Jonathan Fairbanks and Clyde Edwin Tuck

Past and Present of Greene County, Missouri • ca. 1914

Early and Recent History and Genealogical Records
of Many of the Representative Citizens


HENRY T. WATTS. Restlessness causes many of us to leave our parental halls and seek our fortunes in distant lands. Some people feel this wanderlust spirit so strongly that they have no control over it. Offer to them whatever inducements you please--wealth, honor, a pleasant home--they will not yield to them, but rather struggle against the hardships which the building up of a new domicile in a foreign land implies. It is exactly this hardship that attracts them. They dislike nothing more than the monotony of a well-regulated life, and consider themselves well repaid for their troubles by the charms which ever-changing enterprises offer them. Another cause for emigration is the attraction which another occupation holds out to the new-comer. It is the outcome of the excellent and infallible law of supply and demand. These are doubtless some of the reasons that have brought millions of Europeans to America, among them being the Watts family, of which Henry T. Watts, foreman of the air room at the Frisco's North Side shops, Springfield, is a creditable representative.

Mr. Watts was born in London, England. December 18, 1868. He is a son of Robert Watts, a native of Summersetshire, his birth having occurred near the town of Yoeville, England, and there he grew to manhood, was educated and married. He was there engaged in wool buying until he emigrated with his family to the United States, in 1872, having first traveled through Canada, and located in St. Louis, Missouri, where he took up the carpenter's trade and worked as a journeyman. After remaining in' St. Louis ten years he removed to Springfield, in 1882, where he followed carpentering, contracting and building for a number of years; also worked as coach carpenter and bridge builder for the Frisco railroad for many years. His death occurred at his home here in 1908 at the age of sixty-eight years, and he was buried in Hazelwood cemetery. He was a member of St. John's Episcopal church in England, but after coming to Springfield he united with the Baptist church. His wife, who was known in her maidenhood as Emily Baker, was born, reared and educated in the same locality in England of which he was a native. She is residing in Springfield with her unmarried daughter at their home on Sherman street, and she will be seventy-two years of age on July 4, 1915. To these parents the following children were born: Alice, Mollie, Bessie, Henry T., Frederick, Minnie and Frances.
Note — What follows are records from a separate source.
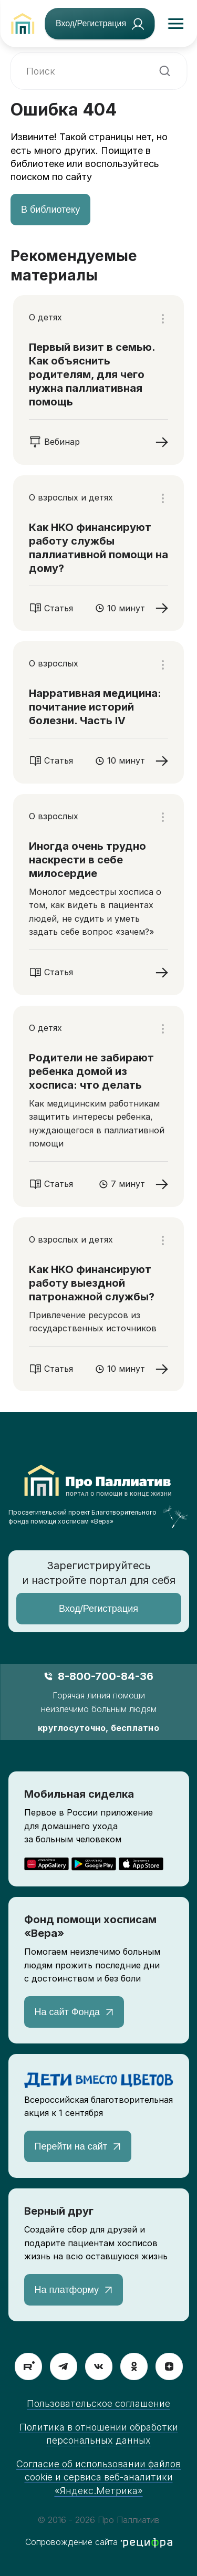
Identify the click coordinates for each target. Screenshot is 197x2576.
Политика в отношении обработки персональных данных (98, 2434)
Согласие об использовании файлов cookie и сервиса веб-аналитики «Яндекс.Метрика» (98, 2477)
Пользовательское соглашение (98, 2403)
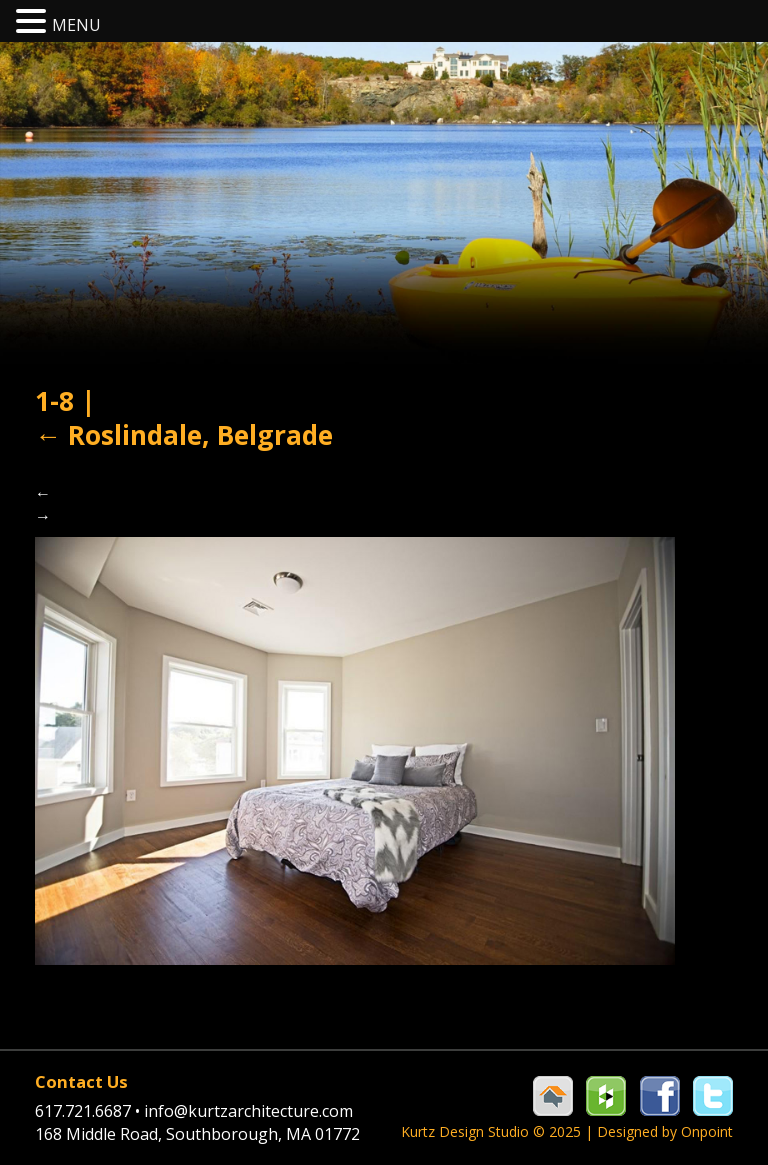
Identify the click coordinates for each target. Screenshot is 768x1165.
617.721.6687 (89, 1111)
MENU (76, 25)
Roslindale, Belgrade (184, 435)
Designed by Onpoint (665, 1131)
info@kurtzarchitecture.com (248, 1111)
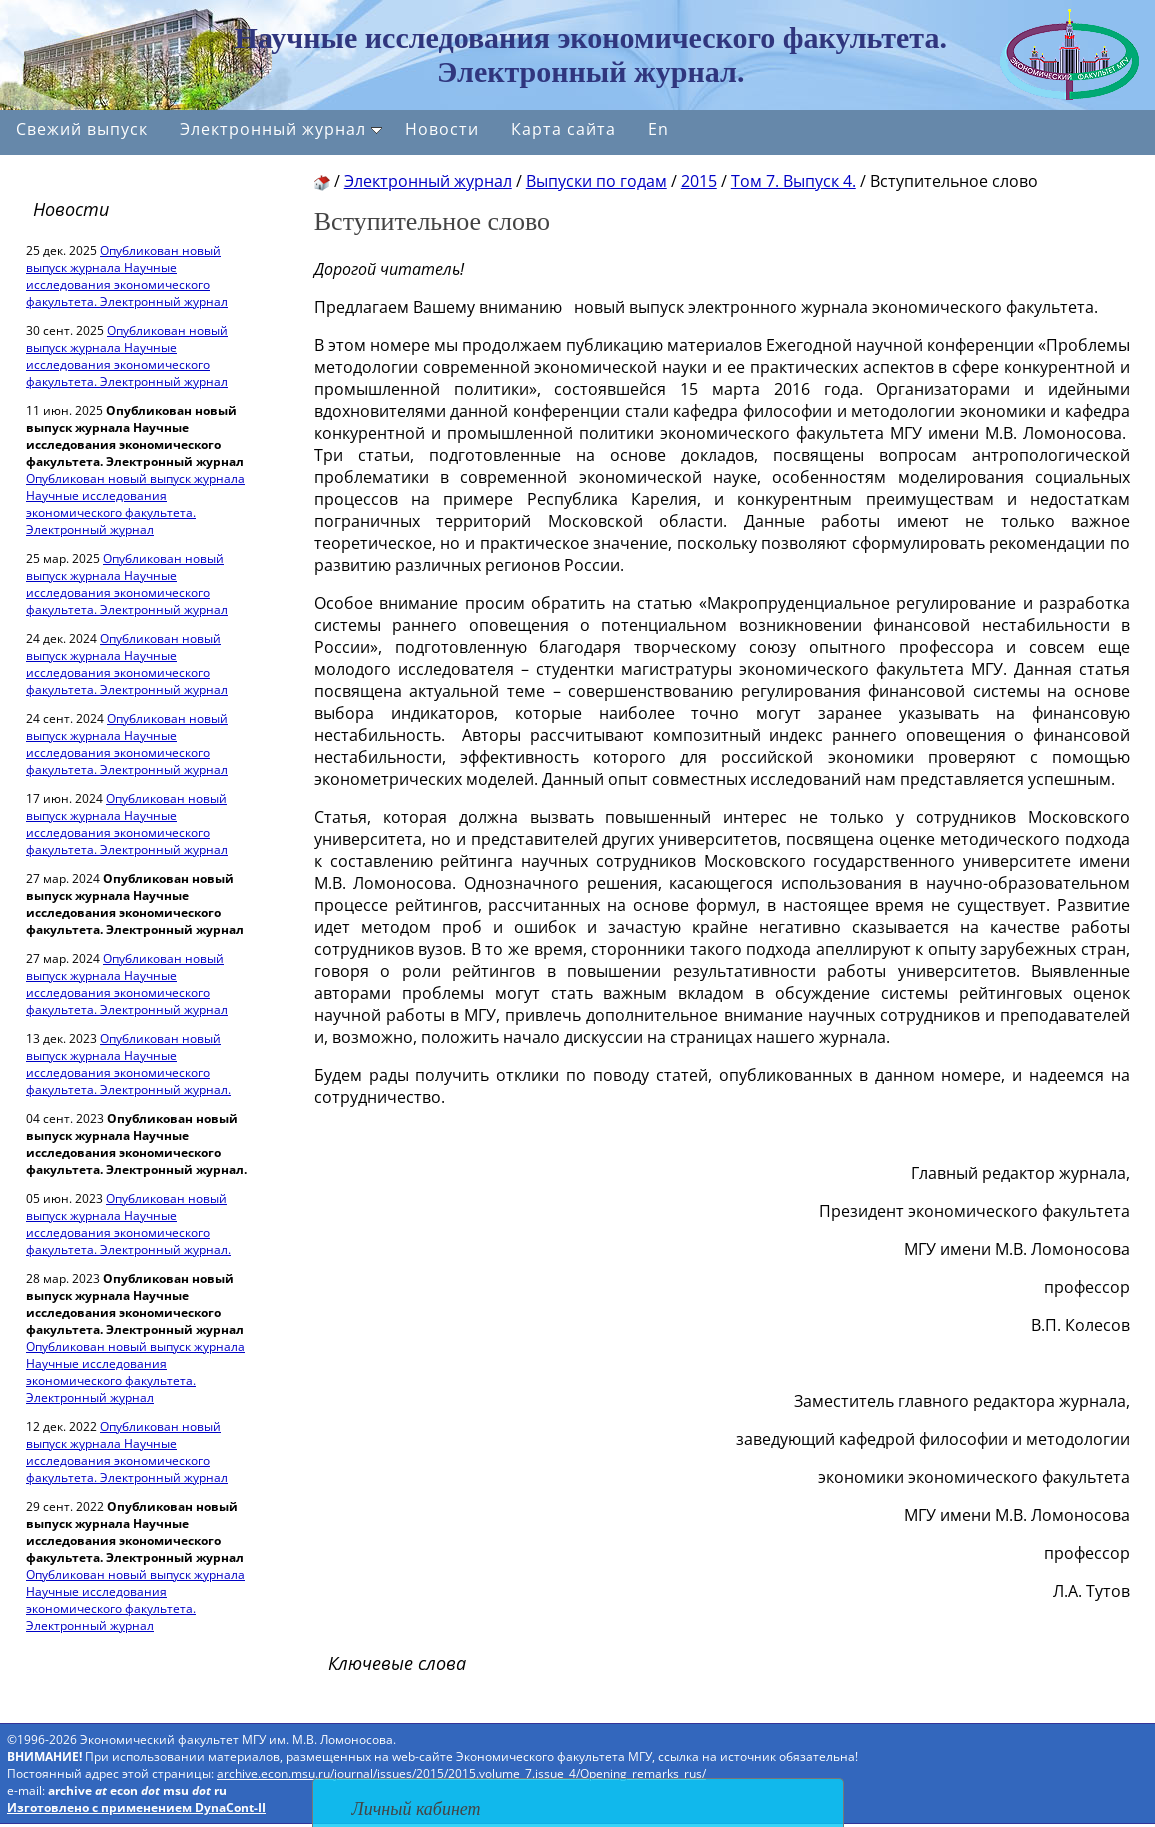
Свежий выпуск (82, 129)
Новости (442, 129)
Henry T. Watts was four years old when his parents brought him to America. He spent his boyhood in St. Louis and received a common school education, which was very limited, for he went to work when only nine years of age, and has supported himself since that time, his record being one of self-reliance, grit and unswerving perseverance, and he is deserving of much credit for what he has accomplished. When a boy he worked for the newspaper known as the Springfield Southwest, the name of which was later changed to the Southwester. He held the position of "printer's devil" for three years, then worked as pressman for some time at the plant of the Springfield Patriot, and later was pressman on the Springfield Republican. As pressman he turned out the first daily paper in Springfield, in the building opposite the Metropolitan Hotel on College street. He remained in the employ of the Republican five or six years. From there he went to Johnstown, Pennsylvania, in 1886, and was there during the memorable flood, then went to Pittsburgh, but later returned to Johnstown. He subsequently worked as machinist at Rankin, Pennsylvania, with the Braddock Wite Company, and learned his trade there. Returning to Springfield on a visit, he accepted a position at his trade in the Frisco's North Side shops, first being under instructions, then worked during the year of 1888 as regular machinist, and continued as journeyman for sixteen or seventeen years, when he was transferred to the round-house as air brake inspector in the North Side shops, which position he held for four years, then was promoted to foreman of the air room there, in July, 1909, and is still holding this position, and discharging his duties in an able and acceptable manner. He has ten men under his direction. They do repair work for the entire system.

Mr. Watts lives at 1352 Clay street, where he bought a lot and had a neat dwelling erected according to his own plans. He was married in 1880, to Minnie Sterling, a daughter of John and Mary (Shepard) Sterling. Her father is a farmer near Crocker, Missouri. She grew up in this state and, received a common school education.

The union of our subject and wife has been without issue.

Politically, Mr. Watts is a Republican. He is prominent in fraternal circles, being, a member of the Ancient Free and Accepted Masons, the Royal Arch, the Blue Lodge, the White Shrine and the Order of the Eastern Star, also the

Woodmen of the World, the Loyal Order of Moose and the International Association of Machinists.